*** Data excerpts ***
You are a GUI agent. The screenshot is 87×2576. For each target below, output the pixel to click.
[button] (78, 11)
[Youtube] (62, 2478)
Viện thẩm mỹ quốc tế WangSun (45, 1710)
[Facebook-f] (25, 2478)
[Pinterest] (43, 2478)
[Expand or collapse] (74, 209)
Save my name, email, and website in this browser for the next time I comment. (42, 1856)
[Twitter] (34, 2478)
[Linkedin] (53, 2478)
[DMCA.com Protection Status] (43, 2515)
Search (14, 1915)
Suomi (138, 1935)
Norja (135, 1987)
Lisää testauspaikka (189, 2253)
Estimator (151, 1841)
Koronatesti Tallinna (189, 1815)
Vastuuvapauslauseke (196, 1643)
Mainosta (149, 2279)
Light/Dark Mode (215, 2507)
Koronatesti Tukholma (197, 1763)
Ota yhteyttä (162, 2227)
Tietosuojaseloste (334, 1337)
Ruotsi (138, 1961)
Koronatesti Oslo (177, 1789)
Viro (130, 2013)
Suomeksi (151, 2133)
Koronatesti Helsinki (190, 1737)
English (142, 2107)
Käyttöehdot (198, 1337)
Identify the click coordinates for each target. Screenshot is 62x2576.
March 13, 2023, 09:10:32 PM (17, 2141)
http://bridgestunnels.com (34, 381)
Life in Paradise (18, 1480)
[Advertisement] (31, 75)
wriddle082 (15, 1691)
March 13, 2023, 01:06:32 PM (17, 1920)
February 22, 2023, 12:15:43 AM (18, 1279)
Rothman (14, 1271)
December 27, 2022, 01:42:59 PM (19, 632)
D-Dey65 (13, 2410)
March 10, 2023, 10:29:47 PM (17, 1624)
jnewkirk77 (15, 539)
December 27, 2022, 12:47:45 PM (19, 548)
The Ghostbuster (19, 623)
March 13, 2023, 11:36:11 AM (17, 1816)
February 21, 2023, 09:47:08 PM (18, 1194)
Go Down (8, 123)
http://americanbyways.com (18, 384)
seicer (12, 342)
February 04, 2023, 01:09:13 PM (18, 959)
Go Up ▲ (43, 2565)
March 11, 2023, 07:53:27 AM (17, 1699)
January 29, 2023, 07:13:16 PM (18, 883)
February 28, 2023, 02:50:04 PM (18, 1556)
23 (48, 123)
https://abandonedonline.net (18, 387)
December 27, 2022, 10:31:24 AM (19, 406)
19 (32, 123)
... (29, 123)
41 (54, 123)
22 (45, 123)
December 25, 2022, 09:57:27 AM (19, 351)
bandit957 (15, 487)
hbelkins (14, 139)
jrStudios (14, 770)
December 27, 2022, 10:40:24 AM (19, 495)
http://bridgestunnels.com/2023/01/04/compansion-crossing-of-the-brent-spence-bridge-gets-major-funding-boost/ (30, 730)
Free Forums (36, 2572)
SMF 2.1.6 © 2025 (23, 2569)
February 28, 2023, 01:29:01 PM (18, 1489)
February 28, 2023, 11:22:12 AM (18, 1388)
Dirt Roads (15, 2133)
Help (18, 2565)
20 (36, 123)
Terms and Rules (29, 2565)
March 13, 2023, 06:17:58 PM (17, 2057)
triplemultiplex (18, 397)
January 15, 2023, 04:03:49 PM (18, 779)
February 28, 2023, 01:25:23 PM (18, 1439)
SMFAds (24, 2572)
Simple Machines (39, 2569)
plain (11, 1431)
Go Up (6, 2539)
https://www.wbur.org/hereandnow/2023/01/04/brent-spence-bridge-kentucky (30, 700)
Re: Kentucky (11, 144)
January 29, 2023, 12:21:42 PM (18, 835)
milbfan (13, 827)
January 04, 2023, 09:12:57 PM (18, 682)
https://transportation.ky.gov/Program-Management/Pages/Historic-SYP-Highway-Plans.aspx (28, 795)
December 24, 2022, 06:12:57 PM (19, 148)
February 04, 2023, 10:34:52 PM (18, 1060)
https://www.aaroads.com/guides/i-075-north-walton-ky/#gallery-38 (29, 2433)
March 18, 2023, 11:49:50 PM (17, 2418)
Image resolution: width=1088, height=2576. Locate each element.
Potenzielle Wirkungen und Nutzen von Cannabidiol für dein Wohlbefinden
*** End of Data excerpts ***
_Problem details_: Search the records for the word "each". Copy every line that has it.

_Reply to the exercise_:
You are a GUI agent. The screenshot is 87×2576. For each target below, output the pixel to click.
Identify the click coordinates for each target. Screenshot is 62x2576.
Image resolution: width=1088, height=2576. Locate each element.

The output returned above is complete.